New Equations for Power
In Lesson 2, the concept of electrical power was introduced. Electrical power was defined as the rate at which electrical energy is supplied to a circuit or consumed by a load. The equation for calculating the power delivered to the circuit or consumed by a load was derived to be
P = ΔV • I
(Equation 1)
The two quantities that power depends upon are both related to the resistance of the load by Ohm’s law. The electric potential difference (ΔV) and the current (I) can be expressed in terms of their dependence upon resistance as shown in the following equations.
| ΔV = (I • R) | I = ΔV / R |
If the expressions for electric potential difference and current are substituted into the power equation, two new equations can be derived that relate the power to the current and the resistance and to the electric potential difference and the resistance. These derivations are shown below.
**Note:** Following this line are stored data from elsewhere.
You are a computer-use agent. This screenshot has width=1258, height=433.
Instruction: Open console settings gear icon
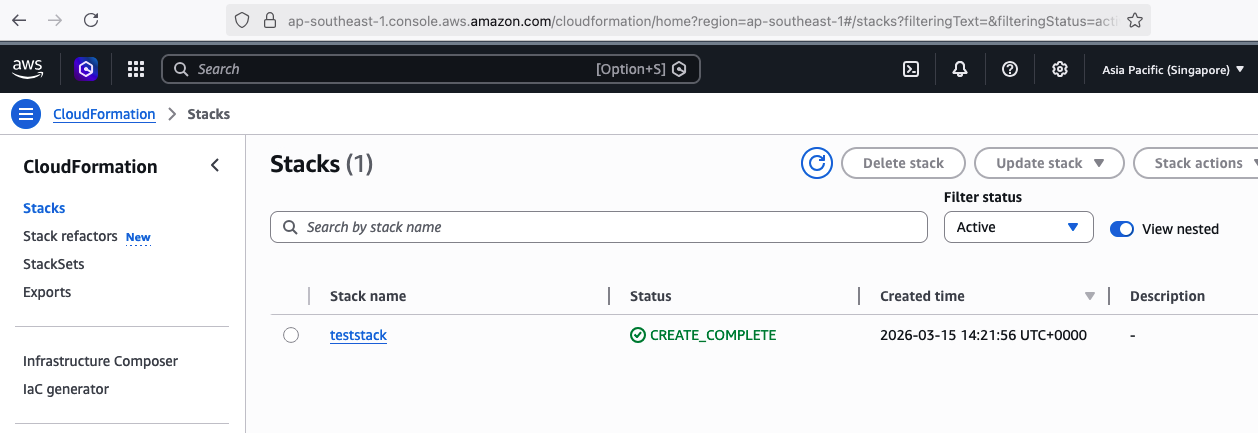coord(1060,69)
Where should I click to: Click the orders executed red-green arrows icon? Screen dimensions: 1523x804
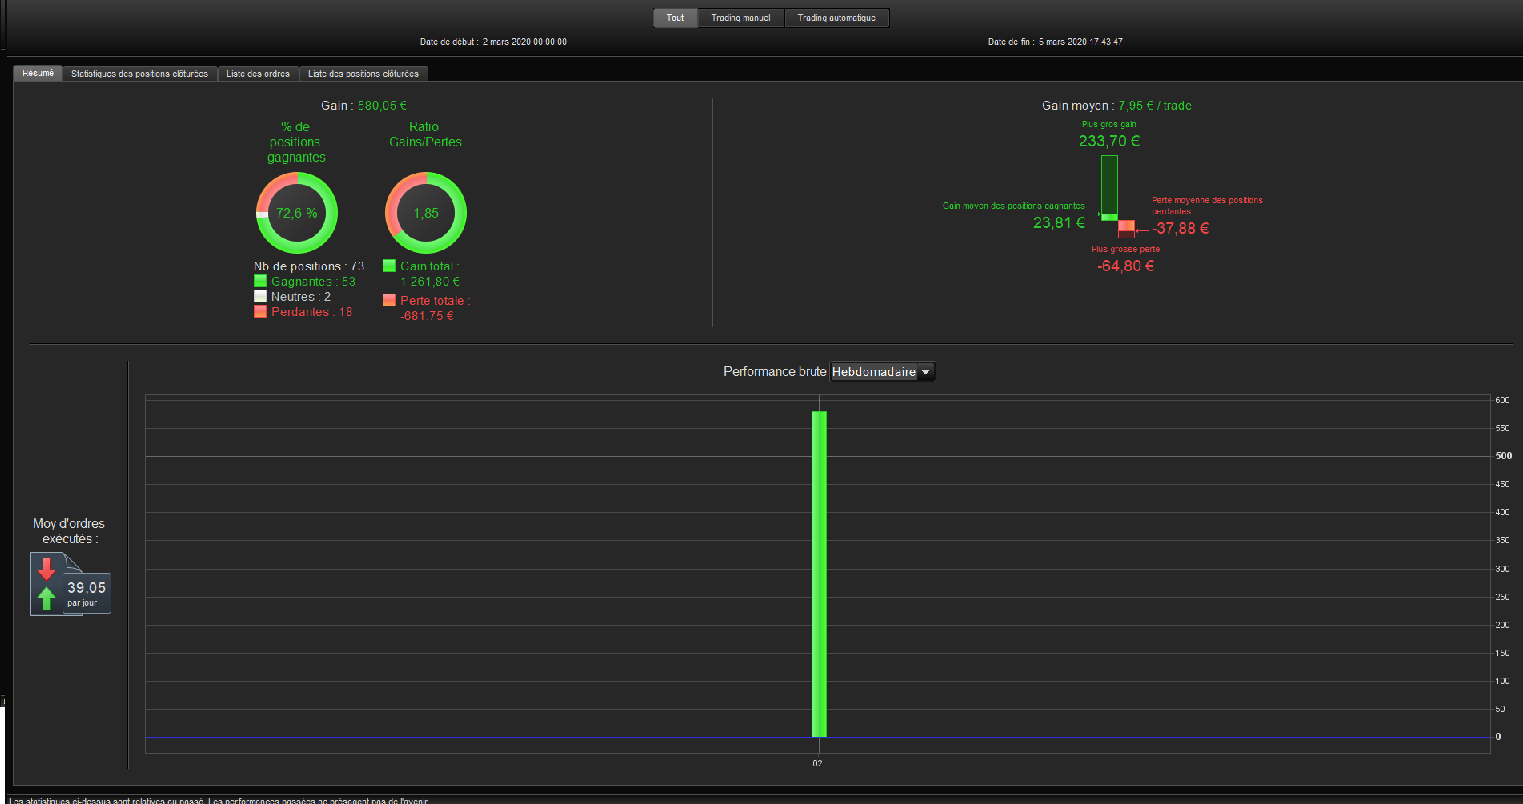pyautogui.click(x=47, y=585)
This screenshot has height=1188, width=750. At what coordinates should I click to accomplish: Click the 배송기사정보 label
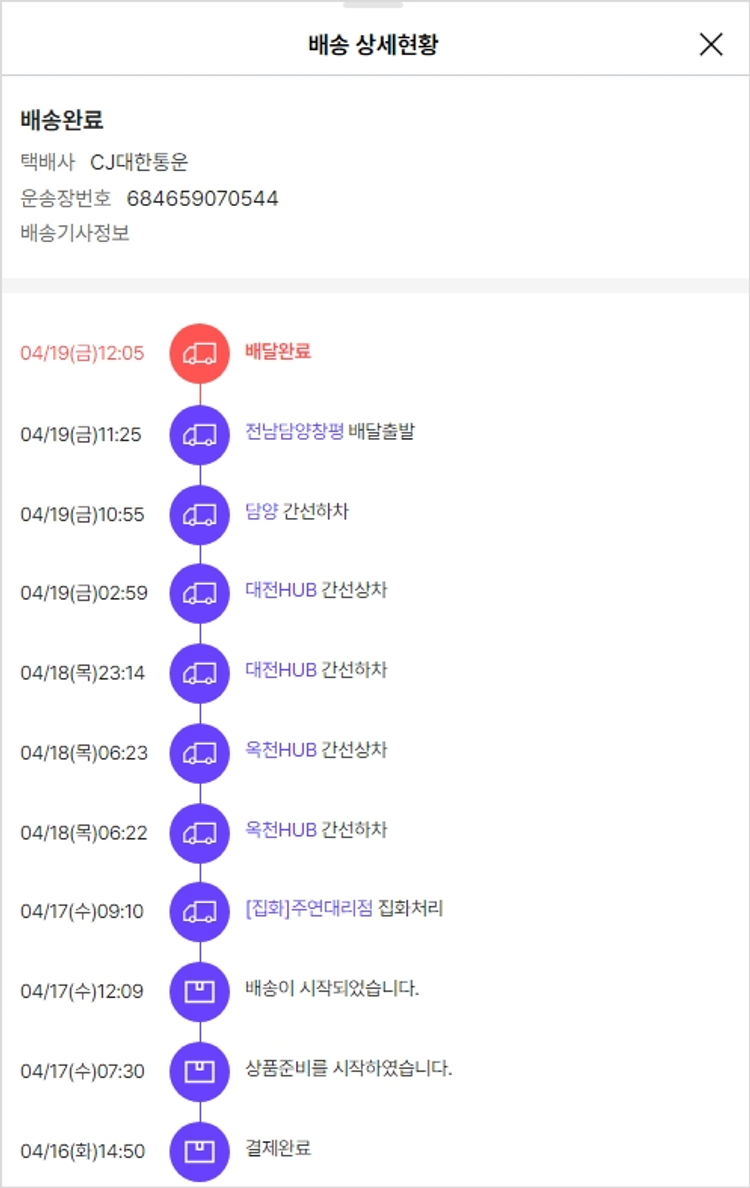pyautogui.click(x=75, y=234)
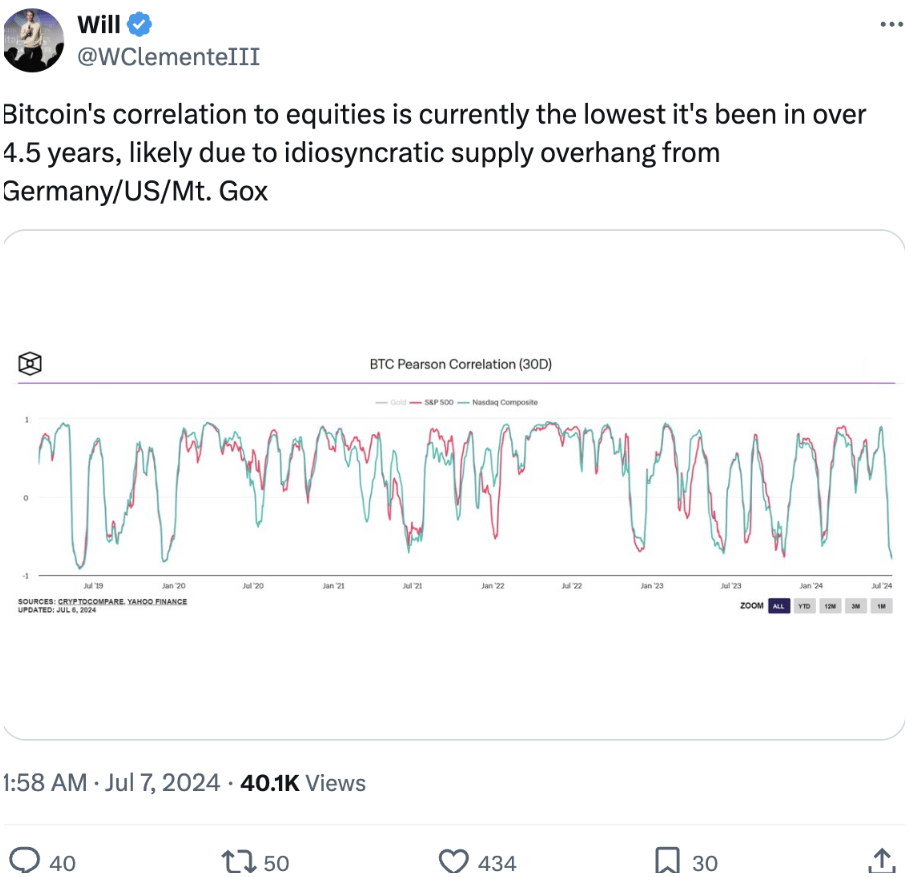The width and height of the screenshot is (909, 877).
Task: Switch chart zoom to 3M
Action: [x=856, y=606]
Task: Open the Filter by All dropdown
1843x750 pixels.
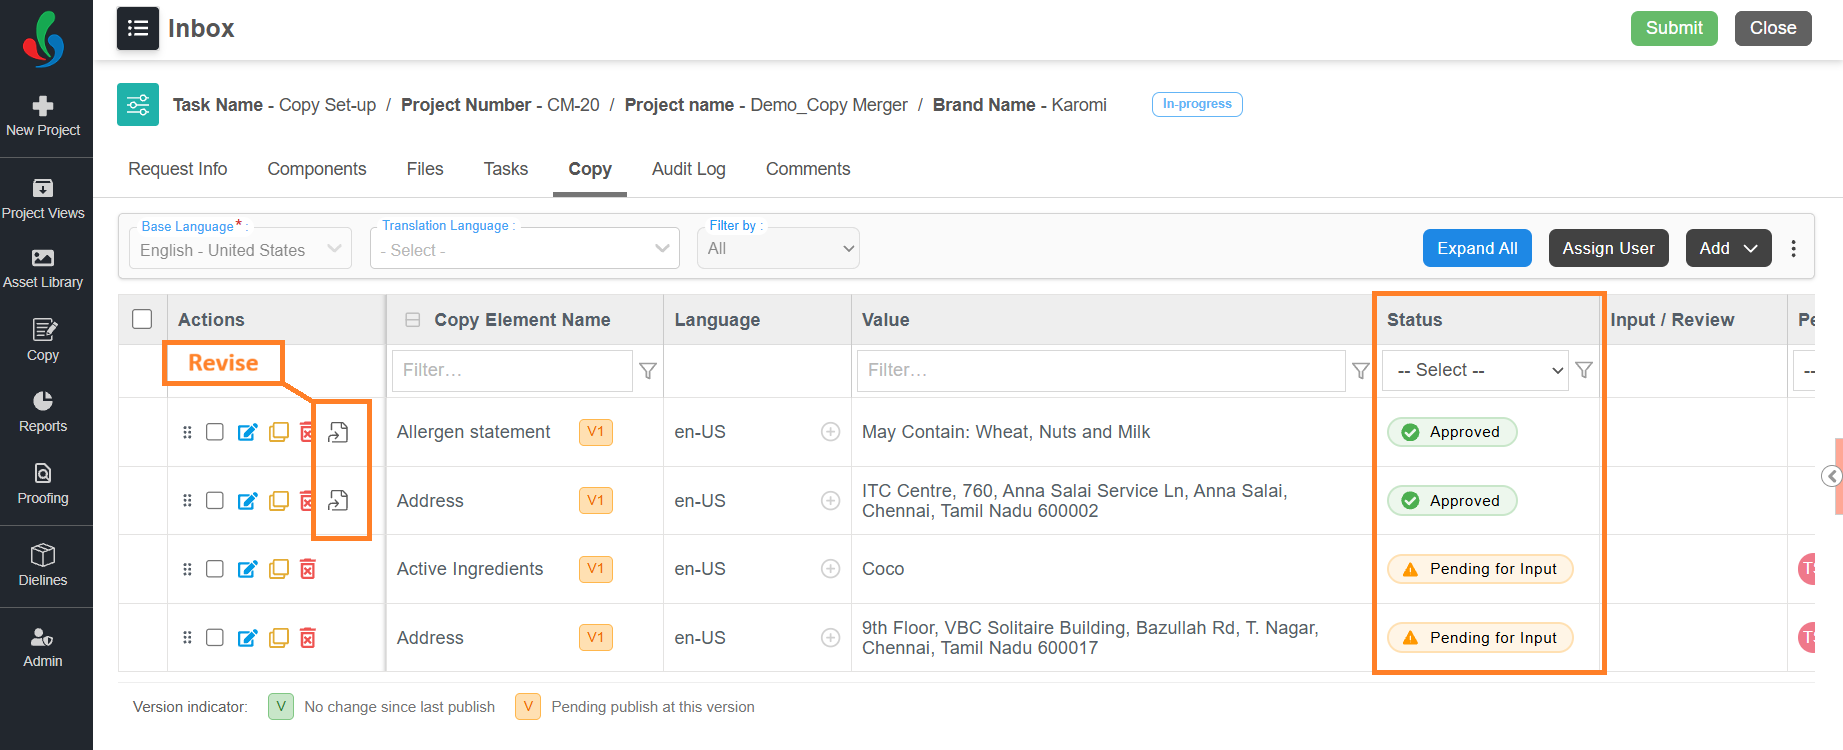Action: tap(778, 248)
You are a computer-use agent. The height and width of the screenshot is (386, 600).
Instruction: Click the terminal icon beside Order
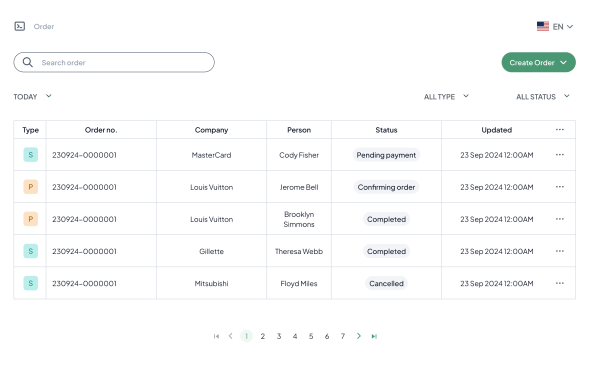(x=20, y=26)
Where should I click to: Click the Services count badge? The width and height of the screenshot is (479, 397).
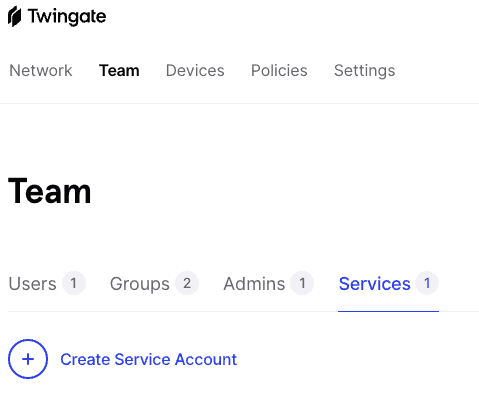427,283

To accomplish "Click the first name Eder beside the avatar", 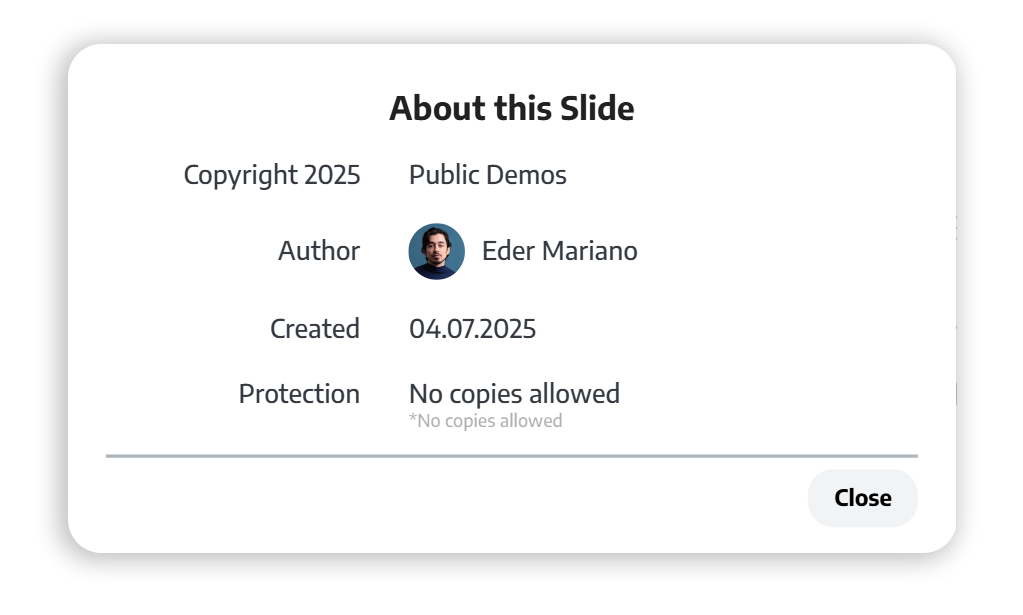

| Equation 2:P = ΔV • IP = (I • R) • IP = I2 • R | Equation 3:P = ΔV • IP = ΔV • (ΔV / R)P = ΔV2 / R |
We now have three equations for electrical power, with two derived from the first using the Ohm’s law equation. These equations are often used in problems involving the computation of power from known values of electric potential difference (ΔV), current (I), and resistance (R). Equation 2 relates the rate at which an electrical device consumes energy to the current at the device and the resistance of the device. Note the double importance of the current in the equation as denoted by the square of current. Equation 2 can be used to calculate the power provided that the resistance and the current are known. If either one is not known, then it will be necessary to either use one of the other two equations to calculate power or to use the Ohm’s law equation to calculate the quantity needed in order to use Equation 2.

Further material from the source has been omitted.